Because Ontario winters are mild in some areas, in comparison to other Canadian regions, Ontario is a year-round producer, featuring more than 50 varieties of vegetables and fruit, as well as beef, veal, pork, lamb, chicken, turkey, duck, trout, pickerel, perch, eggs, cheese, milk, beans, lentils and products like honey, wine and maple syrup.
Ontario fresh produce
The more than 200 locally grown and raised foods produced in Ontario are the inspiration behind the province’s fast growing locally sourced movement -- an effort that promotes using local goods to reduce the impact on the environment and promote local economies.
“Real jobs are linked to real food. And real food is prepared using fresh ingredients, and maximizing the availability of local produce,” says Danielle Olsen, Executive Director at the Hospitality Workers Training Centre. “By promoting the integration of local food prepared from scratch we are not only supporting Ontario’s economy but also working towards shifting the dynamics of the industry.”
The abundance of fresh fruits and vegetables, as well as the responsibly farmed meats, offered in the province are also inspiring the chefs and food service workers who integrate the large bounty into their menus and culinary creations.
Ontario's chef's and restaurants
“Before all the magic happens at a restaurant, there is a man or a woman growing the food. For me, that represents the true labour of love in this industry,” said Ricky Casipe, Executive Chef at Hawthorne Food & Drink.

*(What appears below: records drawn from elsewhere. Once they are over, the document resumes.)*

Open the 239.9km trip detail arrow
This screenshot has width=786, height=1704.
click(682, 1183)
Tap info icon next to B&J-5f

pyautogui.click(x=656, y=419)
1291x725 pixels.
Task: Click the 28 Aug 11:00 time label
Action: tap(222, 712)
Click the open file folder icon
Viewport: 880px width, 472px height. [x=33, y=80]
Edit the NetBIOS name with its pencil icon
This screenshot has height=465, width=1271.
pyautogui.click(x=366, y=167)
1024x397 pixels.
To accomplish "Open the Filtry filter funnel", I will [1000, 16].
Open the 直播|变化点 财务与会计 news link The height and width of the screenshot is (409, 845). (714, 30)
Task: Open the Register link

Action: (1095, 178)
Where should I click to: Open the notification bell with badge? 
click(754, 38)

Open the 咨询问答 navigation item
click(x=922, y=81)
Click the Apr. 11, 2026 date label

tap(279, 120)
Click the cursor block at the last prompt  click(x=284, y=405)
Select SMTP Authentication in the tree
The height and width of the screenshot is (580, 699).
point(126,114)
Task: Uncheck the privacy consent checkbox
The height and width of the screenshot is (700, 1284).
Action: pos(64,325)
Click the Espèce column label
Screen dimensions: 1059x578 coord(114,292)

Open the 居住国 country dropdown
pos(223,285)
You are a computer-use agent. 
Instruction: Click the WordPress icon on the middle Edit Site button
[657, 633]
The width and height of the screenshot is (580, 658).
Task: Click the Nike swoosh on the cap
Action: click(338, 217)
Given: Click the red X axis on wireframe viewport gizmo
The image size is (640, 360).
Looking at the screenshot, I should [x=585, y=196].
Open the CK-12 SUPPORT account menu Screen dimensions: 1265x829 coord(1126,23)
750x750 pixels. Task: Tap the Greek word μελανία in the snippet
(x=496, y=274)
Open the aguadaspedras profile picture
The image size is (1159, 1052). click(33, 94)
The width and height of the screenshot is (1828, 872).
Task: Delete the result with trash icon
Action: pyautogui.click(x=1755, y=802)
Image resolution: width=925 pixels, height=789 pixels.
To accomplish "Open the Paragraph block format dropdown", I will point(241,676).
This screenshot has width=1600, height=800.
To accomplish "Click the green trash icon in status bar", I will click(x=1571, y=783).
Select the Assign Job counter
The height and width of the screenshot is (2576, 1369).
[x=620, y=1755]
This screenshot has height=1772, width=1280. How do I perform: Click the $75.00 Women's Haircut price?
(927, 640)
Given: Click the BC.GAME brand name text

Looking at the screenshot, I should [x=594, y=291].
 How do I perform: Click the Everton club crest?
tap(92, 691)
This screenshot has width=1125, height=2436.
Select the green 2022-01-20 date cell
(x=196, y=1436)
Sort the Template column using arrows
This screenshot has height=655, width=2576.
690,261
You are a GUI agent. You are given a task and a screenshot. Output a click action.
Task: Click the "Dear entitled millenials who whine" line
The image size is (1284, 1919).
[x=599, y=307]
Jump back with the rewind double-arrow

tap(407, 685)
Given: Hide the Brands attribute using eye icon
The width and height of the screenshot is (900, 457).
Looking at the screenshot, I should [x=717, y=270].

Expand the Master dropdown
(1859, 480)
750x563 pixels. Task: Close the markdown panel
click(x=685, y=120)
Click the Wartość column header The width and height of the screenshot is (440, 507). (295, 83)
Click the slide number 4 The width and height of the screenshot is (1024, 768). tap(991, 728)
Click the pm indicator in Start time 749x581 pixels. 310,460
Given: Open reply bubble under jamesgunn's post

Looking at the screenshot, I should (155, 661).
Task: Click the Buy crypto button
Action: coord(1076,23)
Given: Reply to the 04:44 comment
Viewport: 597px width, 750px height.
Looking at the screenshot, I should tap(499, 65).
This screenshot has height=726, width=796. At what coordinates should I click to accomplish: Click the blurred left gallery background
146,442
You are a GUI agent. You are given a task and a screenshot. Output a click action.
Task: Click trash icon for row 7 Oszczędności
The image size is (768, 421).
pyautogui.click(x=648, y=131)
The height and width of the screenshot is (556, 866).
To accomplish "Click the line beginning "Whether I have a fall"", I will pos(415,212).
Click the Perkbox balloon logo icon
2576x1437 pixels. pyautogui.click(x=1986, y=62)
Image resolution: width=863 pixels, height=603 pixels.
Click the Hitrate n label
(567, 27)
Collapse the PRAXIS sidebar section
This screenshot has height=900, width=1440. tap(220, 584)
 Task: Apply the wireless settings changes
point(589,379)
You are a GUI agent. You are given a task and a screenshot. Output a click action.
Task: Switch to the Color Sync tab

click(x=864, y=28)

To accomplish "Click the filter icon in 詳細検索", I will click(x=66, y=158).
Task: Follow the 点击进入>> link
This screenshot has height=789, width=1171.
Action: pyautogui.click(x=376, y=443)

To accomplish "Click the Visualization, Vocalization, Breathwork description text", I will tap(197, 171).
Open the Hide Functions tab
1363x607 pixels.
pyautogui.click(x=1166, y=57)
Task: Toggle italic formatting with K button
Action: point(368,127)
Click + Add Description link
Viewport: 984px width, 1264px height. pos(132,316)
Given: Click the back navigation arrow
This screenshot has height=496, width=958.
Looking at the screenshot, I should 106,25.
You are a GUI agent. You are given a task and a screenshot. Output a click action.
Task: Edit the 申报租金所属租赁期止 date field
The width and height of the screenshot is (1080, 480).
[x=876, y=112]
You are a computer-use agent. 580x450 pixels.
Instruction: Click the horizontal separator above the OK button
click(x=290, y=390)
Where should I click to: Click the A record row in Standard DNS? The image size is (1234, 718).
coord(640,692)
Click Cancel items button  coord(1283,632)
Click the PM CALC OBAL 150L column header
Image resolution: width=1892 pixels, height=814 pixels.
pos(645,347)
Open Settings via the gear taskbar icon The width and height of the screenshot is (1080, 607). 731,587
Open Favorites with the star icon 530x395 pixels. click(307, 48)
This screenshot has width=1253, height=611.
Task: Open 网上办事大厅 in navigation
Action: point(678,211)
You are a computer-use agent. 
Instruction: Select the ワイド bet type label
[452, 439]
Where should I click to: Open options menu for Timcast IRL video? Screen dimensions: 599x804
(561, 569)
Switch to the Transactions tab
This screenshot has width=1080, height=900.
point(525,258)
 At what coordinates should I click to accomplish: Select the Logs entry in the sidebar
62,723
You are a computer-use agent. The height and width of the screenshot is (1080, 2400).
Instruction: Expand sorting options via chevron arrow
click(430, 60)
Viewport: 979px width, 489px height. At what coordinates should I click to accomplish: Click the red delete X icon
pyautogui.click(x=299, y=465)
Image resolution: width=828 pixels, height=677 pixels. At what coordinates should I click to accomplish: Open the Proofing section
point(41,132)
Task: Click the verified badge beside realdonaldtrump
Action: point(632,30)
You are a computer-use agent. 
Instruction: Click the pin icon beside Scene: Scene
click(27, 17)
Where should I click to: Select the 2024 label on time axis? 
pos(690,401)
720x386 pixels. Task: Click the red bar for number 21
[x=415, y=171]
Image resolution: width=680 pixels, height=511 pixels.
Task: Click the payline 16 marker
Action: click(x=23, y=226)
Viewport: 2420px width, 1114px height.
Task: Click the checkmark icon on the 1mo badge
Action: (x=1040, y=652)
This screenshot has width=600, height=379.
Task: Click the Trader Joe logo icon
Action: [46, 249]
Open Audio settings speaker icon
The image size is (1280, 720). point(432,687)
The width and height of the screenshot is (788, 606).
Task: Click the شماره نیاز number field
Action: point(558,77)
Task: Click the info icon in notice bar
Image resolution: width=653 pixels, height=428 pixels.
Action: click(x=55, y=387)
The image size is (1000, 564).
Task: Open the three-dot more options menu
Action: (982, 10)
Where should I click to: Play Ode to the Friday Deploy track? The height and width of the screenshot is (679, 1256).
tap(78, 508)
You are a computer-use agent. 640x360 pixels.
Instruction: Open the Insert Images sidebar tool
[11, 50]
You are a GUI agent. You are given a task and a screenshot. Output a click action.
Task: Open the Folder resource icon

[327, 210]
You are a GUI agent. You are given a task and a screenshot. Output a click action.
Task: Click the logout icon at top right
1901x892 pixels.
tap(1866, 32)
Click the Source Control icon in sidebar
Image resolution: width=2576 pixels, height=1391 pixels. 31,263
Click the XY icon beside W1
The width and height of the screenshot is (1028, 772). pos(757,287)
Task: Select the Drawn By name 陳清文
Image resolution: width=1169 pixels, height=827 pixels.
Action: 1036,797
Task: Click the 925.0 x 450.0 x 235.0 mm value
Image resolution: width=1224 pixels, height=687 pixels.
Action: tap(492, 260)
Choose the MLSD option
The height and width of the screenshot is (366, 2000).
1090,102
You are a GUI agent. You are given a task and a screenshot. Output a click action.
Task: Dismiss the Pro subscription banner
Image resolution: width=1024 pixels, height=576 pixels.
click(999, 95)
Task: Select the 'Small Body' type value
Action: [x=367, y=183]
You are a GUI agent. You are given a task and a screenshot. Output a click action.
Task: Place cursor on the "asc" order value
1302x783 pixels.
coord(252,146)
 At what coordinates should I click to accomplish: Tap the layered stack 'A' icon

Toronto native and Executive Chef Kanida Chey uses only locally sourced foods at Branca, the Argentinian-styled restaurant he opened with a close friend. Chey is a strong believer that the closer you are to the food source, the better the quality of food you get.
“We use traditional cooking techniques that don’t call for a lot of gimmicks, sauces, marinades and unnecessary spices,” explained Kanida Chey. “Because of this, the meat we use has to be of the utmost quality, something we can only get from local farmers.”
Kanida Chey, who was raised in Ontario’s largest and most diverse city, Toronto, often spends his days off visiting local vendors and travelling to farmer’s markets. He strongly believes Ontario’s vast array of vegetables and fruits are something residents should truly be proud of.
“It’s right here in our own backyard, you don’t get much luckier than that,” he said.